• **Problem requirements**: Retype the line with "[button] (43, 1560)" exactly. Then retype every line after it through the end of the entries below, and nothing more, leaving out pictures.
◆ ◆ ◆
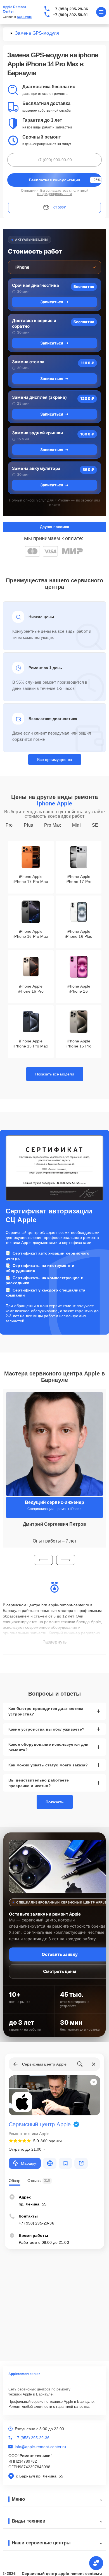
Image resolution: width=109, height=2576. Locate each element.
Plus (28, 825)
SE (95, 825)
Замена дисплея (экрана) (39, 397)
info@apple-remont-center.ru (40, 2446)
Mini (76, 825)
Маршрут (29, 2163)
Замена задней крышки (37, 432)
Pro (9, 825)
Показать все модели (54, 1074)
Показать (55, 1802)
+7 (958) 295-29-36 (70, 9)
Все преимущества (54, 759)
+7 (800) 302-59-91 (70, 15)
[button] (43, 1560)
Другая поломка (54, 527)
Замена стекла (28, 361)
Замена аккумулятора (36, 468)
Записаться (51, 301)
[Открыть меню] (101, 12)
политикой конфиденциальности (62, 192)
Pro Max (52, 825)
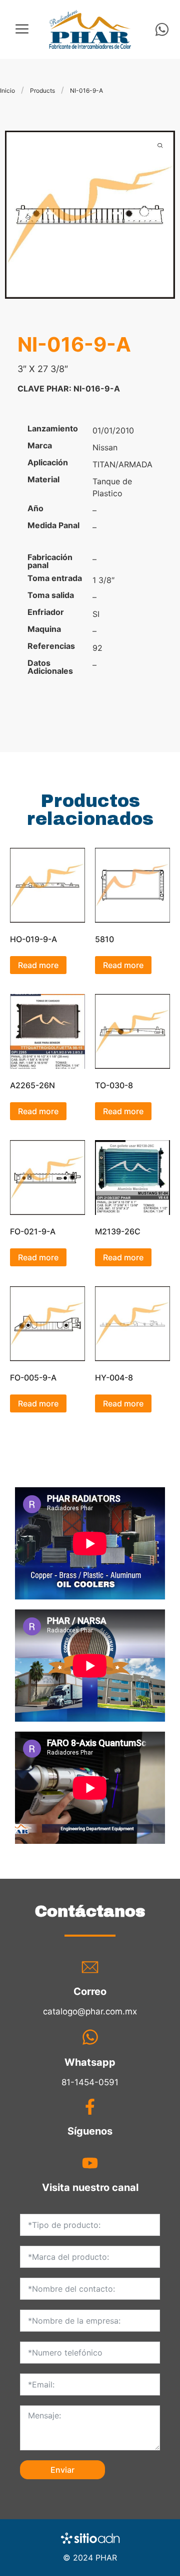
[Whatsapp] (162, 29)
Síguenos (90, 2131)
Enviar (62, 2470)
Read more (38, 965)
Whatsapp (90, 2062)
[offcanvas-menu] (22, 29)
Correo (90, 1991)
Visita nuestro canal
◆ ◆ ◆
• **Reply to the task**:
[button] (43, 1560)
Другая поломка (54, 527)
Замена стекла (28, 361)
Замена аккумулятора (36, 468)
Записаться (51, 301)
[Открыть меню] (101, 12)
политикой конфиденциальности (62, 192)
Pro Max (52, 825)
[Whatsapp] (162, 29)
Síguenos (90, 2131)
Enviar (62, 2470)
Read more (38, 965)
Whatsapp (90, 2062)
[offcanvas-menu] (22, 29)
Correo (90, 1991)
Visita nuestro canal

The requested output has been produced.